Emma Cline: „The Girls“

Emma Cline: „The Girls“

Als ich dieses Buch zum ersten Mal in der Vorschau sah, fiel es mir auf, weil Richard Ford sich so beeindruckt zeigte.

Die Inhaltsangabe war eher vage gehalten und ich dachte, es sei ein Roman über eine Mädchenfreundschaft in den 70er Jahren. Dann erschien der Literatur-Spiegel mit einem Bericht über dieses Buch und während des Lesens ging mir auf, dass es in “The Girls” um weit mehr geht, als um Freundschaft.
Es geht um den amerikanischen Kriminellen und Sektenführer Charles Manson, der seine “Jünger” beauftragte Menschen umzubringen und seit 1972 eine lebenslange Haftstrafe in den USA verbüßt.

Evie ist 14 Jahre alt. Ihre Eltern haben sich scheiden lassen und ihre Mutter ist seither auf einem Selbstfindungstrip: Sie schleppt neue Männer an, sucht nach spirituellen Erfahrungen und vergißt ganz und gar, dass sie eine Tochter hat, die sich nichts sehnlicher wünscht, als Aufmerksamkeit.
Doch genau dieser Wunsch bleibt Evie verwehrt und im kommenden Herbst wird sie auf ein Internat geschickt werden.

Sie selbst denkt, dass ihre Eltern sehr von ihr enttäuscht sind, da sie nicht großartig ist, sondern nur mittelmäßig – mittelmäßige Noten nach Hause bringt und sehr durchschnittlich aussieht. Evie zweifelt an sich selbst und an der Welt an sich. Sie ist mitten in der Pubertät und Freundinnen hat sie auch nicht wirklich. Nur Connie, die ihr manchmal nicht genug zu sein scheint. Sie möchte mehr.

Bei einem Nachmittag im Park sieht sie eine Gruppe von Mädchen und ist vollkommen fasziniert. Wie Haie gleiten sie durch die Menge und als ob sie vollkommen alleine wäre, entblößt eine, die Schönste der Gruppe, ihren Busen. Einfach so. Es scheint ihr völlig egal zu sein, was die anderen denken.
So würde Evie auch gerne sein. Sie traut sich aber natürlich nicht, die Mädchen anzusprechen, die gerade Mülltonnen nach Essbarem durchwühlen.

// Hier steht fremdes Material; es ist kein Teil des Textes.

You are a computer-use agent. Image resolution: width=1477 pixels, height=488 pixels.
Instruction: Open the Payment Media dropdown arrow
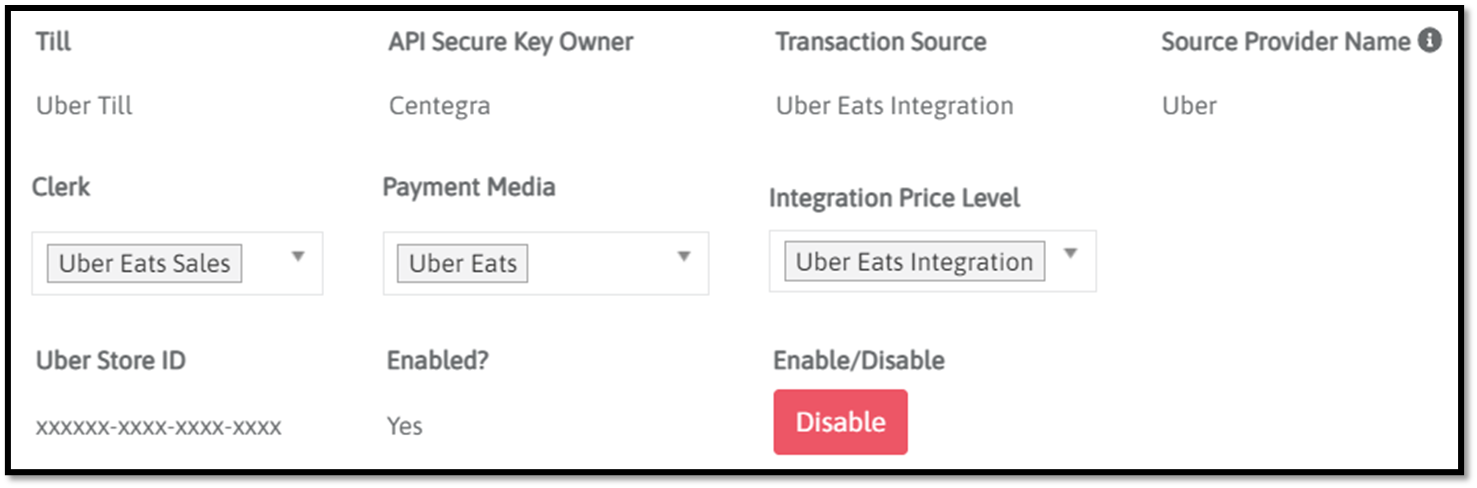[684, 257]

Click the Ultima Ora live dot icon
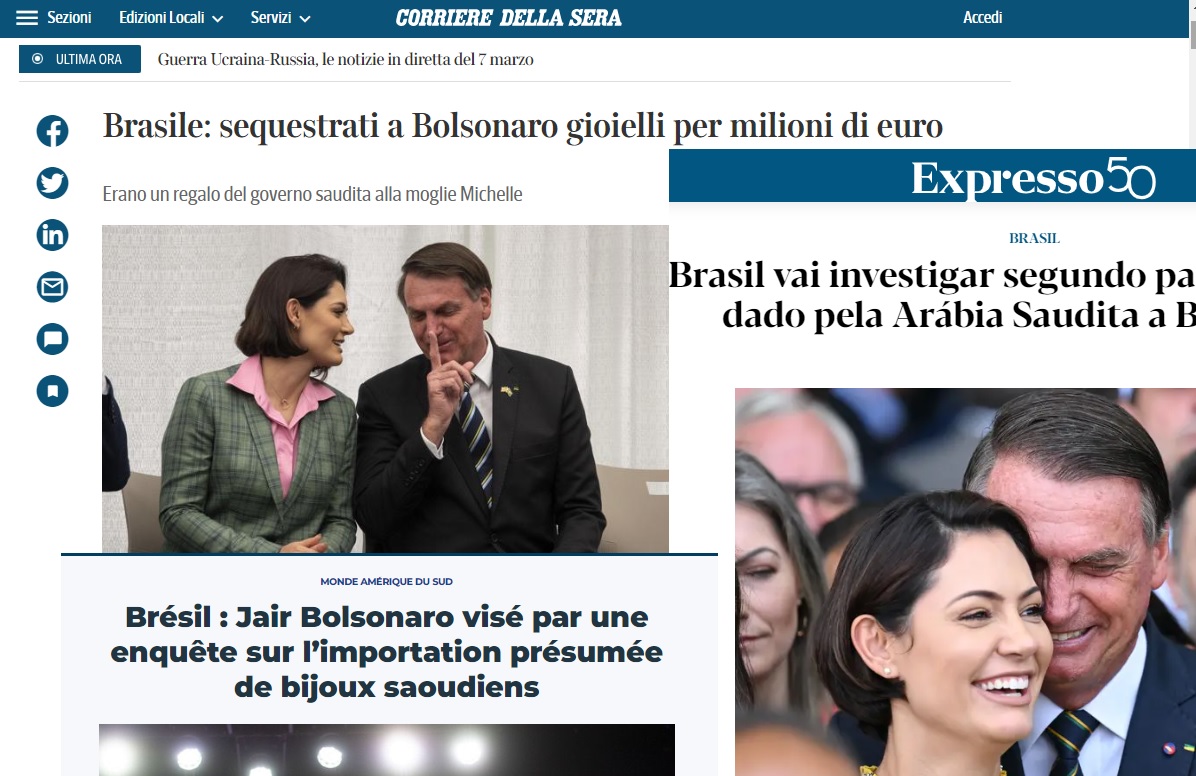37,59
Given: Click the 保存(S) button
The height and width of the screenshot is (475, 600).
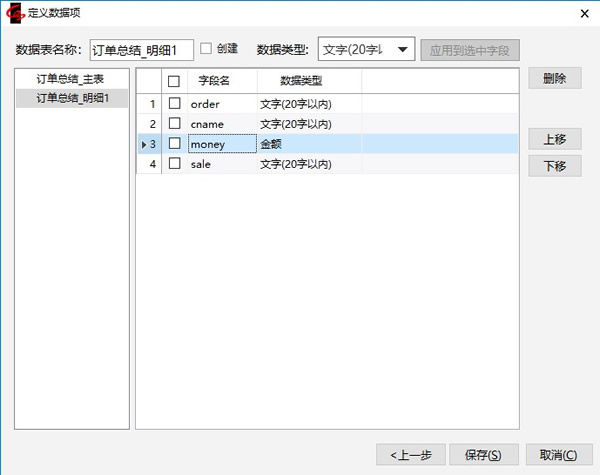Looking at the screenshot, I should [484, 455].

Der Zufall ist es schließlich, der Evie mit dem schönsten Mädchen der Gruppe, Suzanne, bekannt macht. So erfährt sie, dass die Mädchen mit vielen weiteren (zumeist weiblichen) jungen Leuten und deren Kindern auf einer Ranch leben und auch einen Anführer haben: Den charismatischen Russell, der mit allen Mädchen schläft und ihnen verbietet, sich die Haare zu schneiden. Aber das erfährt Evie erst viel später.
Eine vollkommen andere Welt öffnet sich für Evie, eine Welt, in der die Liebe zueinander das Wichtigste zu sein scheint, eine Welt ohne Eifersucht und Enttäuschungen.
Und so nimmt das Drama seinen Lauf….

Normalerweise bin ich eher skeptisch, wenn Bücher so hoch gelobt werden. Doch in diesem Fall ist dieser Hype gerechtfertigt: Was für ein Buch!
Emma Cline besitzt die Fähigkeit uns die Unsicherheit und die daraus resultierende Empfänglichkeit ihrer Protagonistin so zu beschreiben, dass sie direkt greifbar wird. Der Leser kann vollkommen nachvollziehen, weshalb Evie nichts in Frage stellt und Suzanne nahezu vergöttert.

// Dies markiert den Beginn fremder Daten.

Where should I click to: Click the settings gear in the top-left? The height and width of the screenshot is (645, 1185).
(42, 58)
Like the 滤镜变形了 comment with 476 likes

Im Übrigen ist sie es, nach deren Aufmerksamkeit sich Evie verzehrt. Der Anführer der Kommune ist für sie nur Beiwerk und da Suzanne ihn vergöttert, verehrt Evie ihn eben auch. Eine ganz logische Konsequenz.
Auch die Drogen lassen Evie nicht zweifeln, sie findet diese Substanzen cool und nimmt alles, was ihr angeboten wird. Es gehört eben dazu.

Ihrer alten Welt gegenüber beginnt Evie sich überlegen zu fühlen und klaut ihrer Mutter auch ohne schlechtes Gewissen Geld, das sie natürlich an Suzanne weiter gibt. Evies Eifer kennt keine Grenzen und macht auch vor den Geldbeuteln anderer Leute nicht Halt.
Russell nutzt natürlich Evies Ergebenheit aus, lässt sie zu sich kommen und ihn befriedigen. Er ist “Experte für weibliche Traurigkeit” und weiß, wie er Mädchen beeinflussen kann, damit sie alles tun, was er wünscht.

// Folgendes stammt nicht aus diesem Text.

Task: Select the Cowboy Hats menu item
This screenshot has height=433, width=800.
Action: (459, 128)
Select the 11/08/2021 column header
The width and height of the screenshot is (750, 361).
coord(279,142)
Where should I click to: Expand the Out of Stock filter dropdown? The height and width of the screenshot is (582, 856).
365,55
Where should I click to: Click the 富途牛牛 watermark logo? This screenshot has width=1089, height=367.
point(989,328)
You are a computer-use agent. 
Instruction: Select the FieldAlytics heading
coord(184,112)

Das alles an sich wäre schon eine tolle Geschichte, doch hinzu kommt, dass es diese Menschen, die Kommune und Russell wirklich gegeben hat.
Die Rede ist von Charles Manson und seiner sektenähnlichen Gruppierung “Manson Family”, die in den 70er Jahren sieben Menschen ermordete.

Charles Manson hatte eine schwere Kindheit – seine Mutter war kriminell und so wuchs er bei seinen Großeltern auf, die ihn streng religiös erzogen. Danach folgten diverse Delikte und Gefängnisaufenthalte, während denen er unter anderem Gitarre spielen lernte und zu glauben begann, dass er eine große Musikerkarriere vor sich habe.
Schließlich gründete er seine eigene Kommune, die auf rassistischen Standpunkten basierte und in welcher Frauen nur als Dienerinnen des Mannes angesehen wurden.
Dennoch war seine Anhängerschaft zum größten Teil weiblich und manchmal wollten so viele dazugehören, dass das Los entscheiden musste.
Was alles in dieser Gruppe passierte und zu was die Mädchen schließlich fähig waren, das möchte ich jetzt nicht vorweg nehmen. Wer möchte, kann die Geschichte Charles Mansons hier komplett weiterlesen.

Wer bei “The Girls” allerdings einen blutigen Krimi und die Beschreibungen grausiger Handlungen erwartet, der wird enttäuscht sein. Denn darüber schreibt Emma Cline nicht.
Es geht vielmehr darum zu zeigen, dass wir beeinflussbar sind und es Situationen im Leben gibt, in welchen wir empfänglicher für spezielle Lebensideen sind, als in anderen.
Jetzt sitzen wir auf der Couch und sagen: Aber dem wäre ich nie verfallen! Wie naiv die Protagonistin doch ist! Wie weltfremd.
Aber seien wir doch mal ehrlich: Ist dem wirklich so? Wie waren wir denn mit 14 Jahren. Hatten wir da schon DIE Meinung schlechthin? Konnten wir schon alles so differenziert beurteilen?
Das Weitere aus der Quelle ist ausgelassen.